El loro sabio

En las nubes

Carlos Ravelo Galindo, afirma: Tres hijos se fueron de casa. Salieron solos y su tesón los hizo prósperos.

Cuando al cabo de un tiempo se reunieron, hablaron de los excelentes regalos que pudieron darle a su madre.

El primero:

"Construí una casa grande para nuestra madre".                          

El segundo:

"Le envié un Mercedes con un conductor".                              

Y el  tercero dijo:

"¿Recuerdan que a nuestra madre le gusta leer la Biblia?

Ahora que ya no puede ver muy bien, le envié un loro extraordinario que recita toda la Biblia. Les tomó a los venerables de la Iglesia 12 años enseñarle.            

Mamá solo tiene que nombrar el capítulo y el versículo y el ave lo recita".

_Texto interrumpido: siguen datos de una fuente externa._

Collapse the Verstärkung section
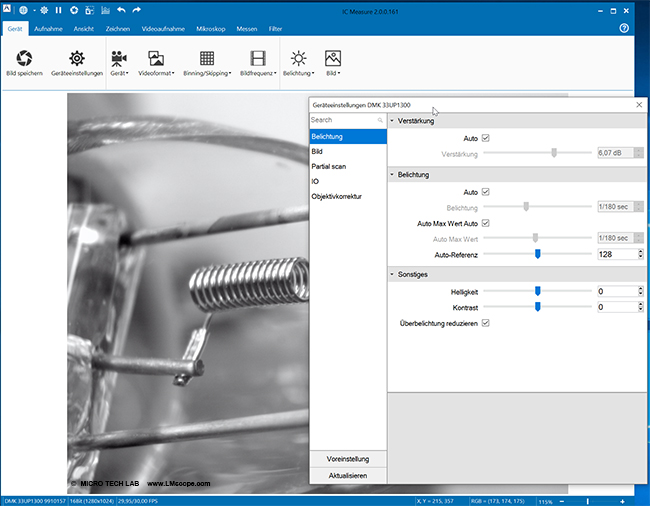 click(392, 121)
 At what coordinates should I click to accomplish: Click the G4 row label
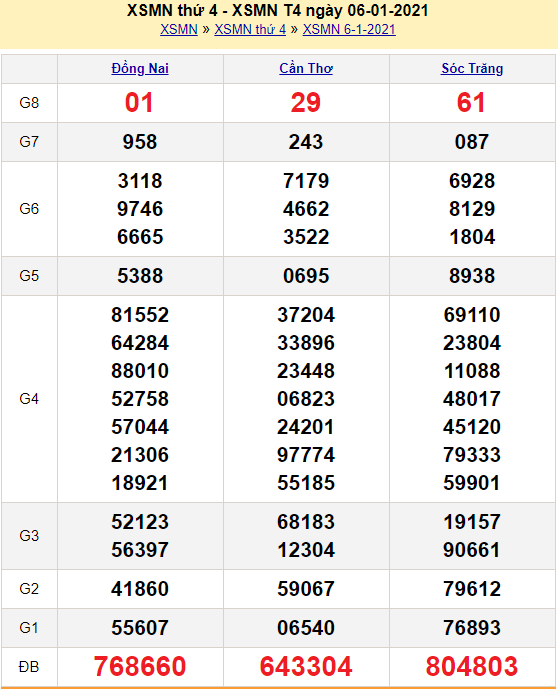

Poco tiempo  después los hermanos se reunieron de nueva cuenta.

Y cada uno leyó la carta de agradecimiento, que su madre les envió.

A  uno le puso: "La residencia que construiste es enorme... Vivo sola en una habitación, pero tengo que limpiar toda la casa".

A otro escribió: "Ya casi no viajo. Me quedo la mayor parte del tiempo frente a la televisión, por lo que rara vez uso el Mercedes. Y ese conductor es tragón,  grosero y poco comedido. Un dolor"

A todos agradeció  el obsequio.

Pero significó al tercero:

"¡El pollo estaba delicioso!"

Que conste. Cualquier parecido no tiene nada que ver con el país.